Xavier Ladel Scruggs (born September 23, 1987) is an American former professional baseball first baseman. He played in Major League Baseball (MLB) for the St. Louis Cardinals and Miami Marlins, and in the KBO League for the NC Dinos.

==Professional career==
===Early career===
Scruggs attended Poway High School in Poway, California. The Seattle Mariners selected Scruggs in the 50th round of the 2005 Major League Baseball draft, but did not sign and attended the University of Nevada, Las Vegas (UNLV) to play college baseball for the UNLV Rebels. During his three years at UNLV he hit .328/.427/.652 with 34 home runs and 112 runs batted in (RBIs).

===St. Louis Cardinals===
After his junior year, the St. Louis Cardinals selected Scruggs in the 19th round of the 2008 draft. He signed with the Cardinals.

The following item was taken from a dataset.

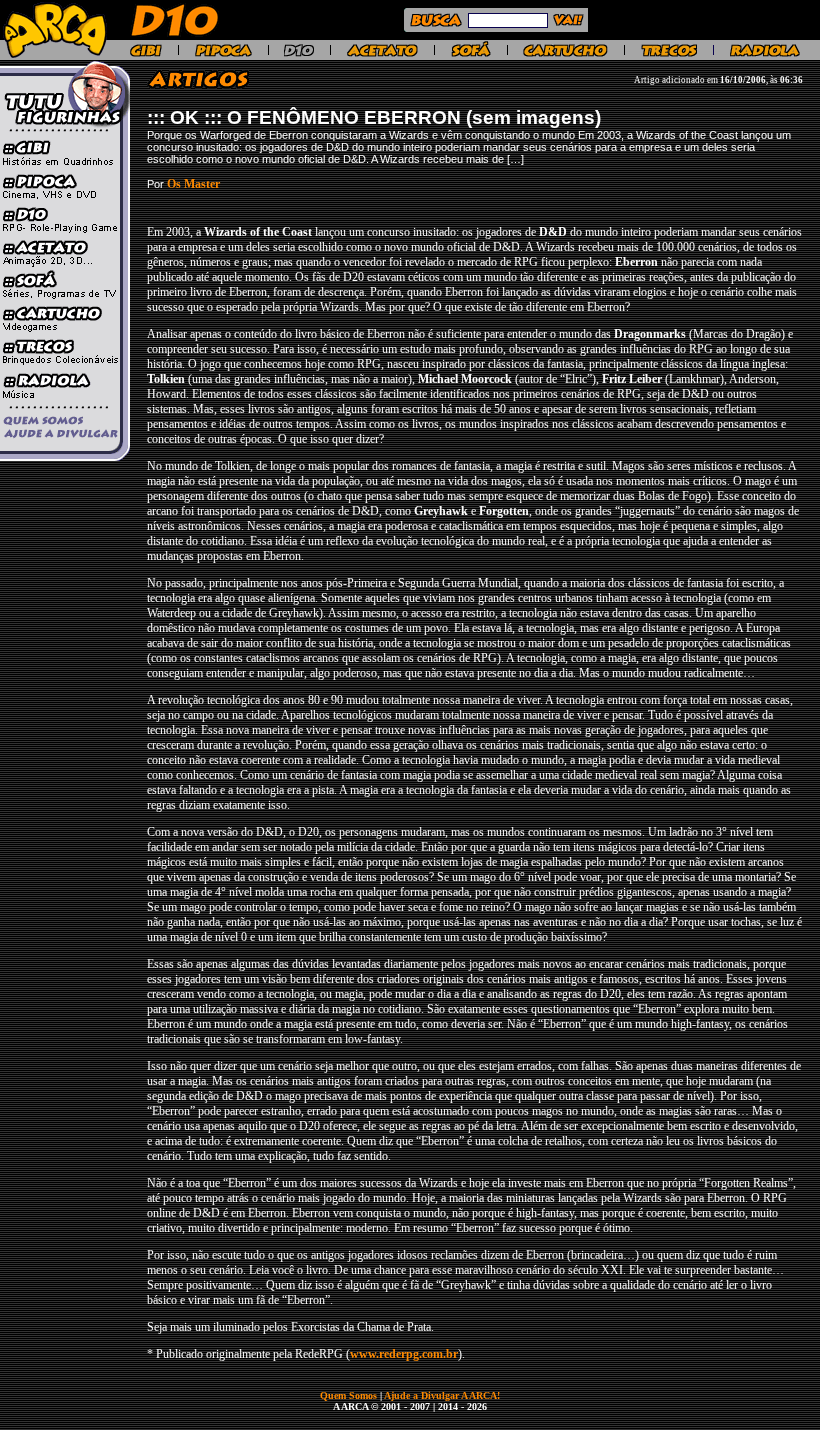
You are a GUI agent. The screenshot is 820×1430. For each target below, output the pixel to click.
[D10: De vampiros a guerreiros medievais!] (299, 53)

Scruggs called up to the majors for the first time on September 4, 2014. He made his major league debut that day, but his major league action in 2014 was brief. He started the next season at Memphis. After batting .274 with five home runs and 16 RBI in 17 games in April, he was named the Cardinals' organizations Player of the Month. The Cardinals recalled him from Memphis on June 19, 2015. Four days later against the Miami Marlins, he provided three hits and two RBI, including a game-tying double, in an eventual 4–3 win. Another three-hit, two-RBI effort followed on June 27 in an 8–1 win over the Chicago Cubs.

===Miami Marlins===
On November 30, 2015, Scruggs signed a minor league deal with the Miami Marlins. He was called up from Triple-A to play first base for the Marlins on August 19, 2016, and hit his first career homer, a 2-run shot off Pirates pitcher Chad Kuhl, in a 3-1 Marlins win on August 20. On October 24, he was outrighted off of the team’s 40-man roster.

===NC Dinos===
Scruggs signed a one-year, $1 million contract with the NC Dinos of the KBO League on December 26, 2016. He became a free agent following the 2018 season. In two years with the Dinos in the KBO, Scruggs hit 61 home runs and drove in 208 runs.

===Leones de Yucatán===
On June 17, 2019, Scruggs signed with the Leones de Yucatán of the Mexican League. He was released on December 5, 2019. In 57 games he hit .262/.362/.471 with 11 home runs, 31 RBIs and 1 stolen base.

==Post-baseball career==
In April 2021, Scruggs joined the St. Louis Cardinals baseball operations team as the Diversity, Equity, and Inclusion Consultant.
Scruggs has covered MLB for ESPN since 2021. He also covers the Little League World Series in South Williamsport, Pennsylvania, every August for ESPN. In April 2022, Scruggs was hired as an inaugural panelist for the MLB Network show Off Base. In August 2026, Scruggs began work as an announcer for the premier of immersive baseball broadcasts through Apple TV and the Apple Vision Pro. In September 2026, Scruggs appeared as a contestant on the first season of The Traitors: New Blood. He was "murdered" in Episode 3, finishing 20th/22 contestants.